Please copy each line of the entries below that contains the string "width". Case counts.
** START DATA LISTING **
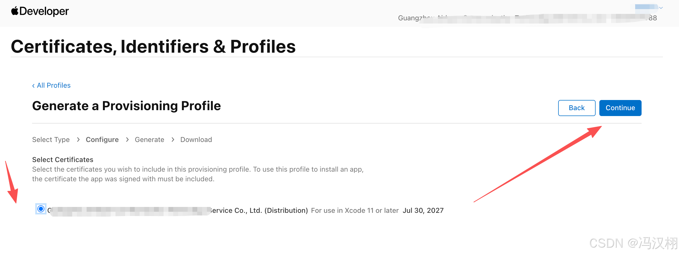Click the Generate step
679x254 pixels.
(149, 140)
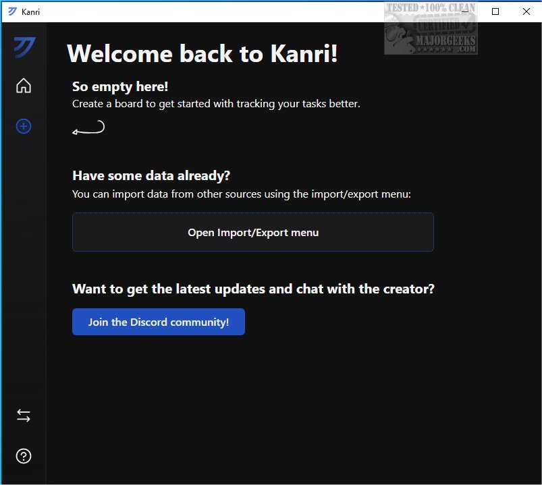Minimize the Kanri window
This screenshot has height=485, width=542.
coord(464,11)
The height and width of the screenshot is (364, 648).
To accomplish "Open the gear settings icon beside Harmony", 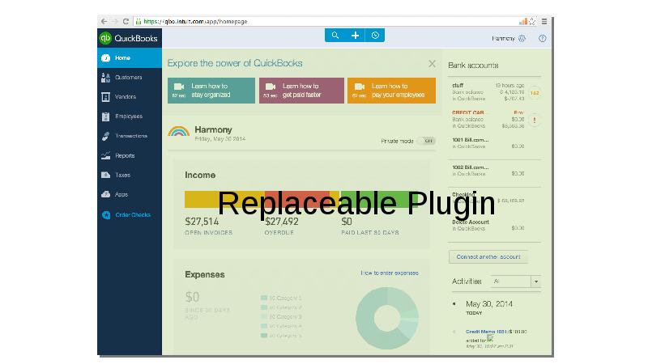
** END DATA LISTING **
▶ [FINISHED TASK]
This screenshot has height=485, width=542.
The height and width of the screenshot is (364, 648).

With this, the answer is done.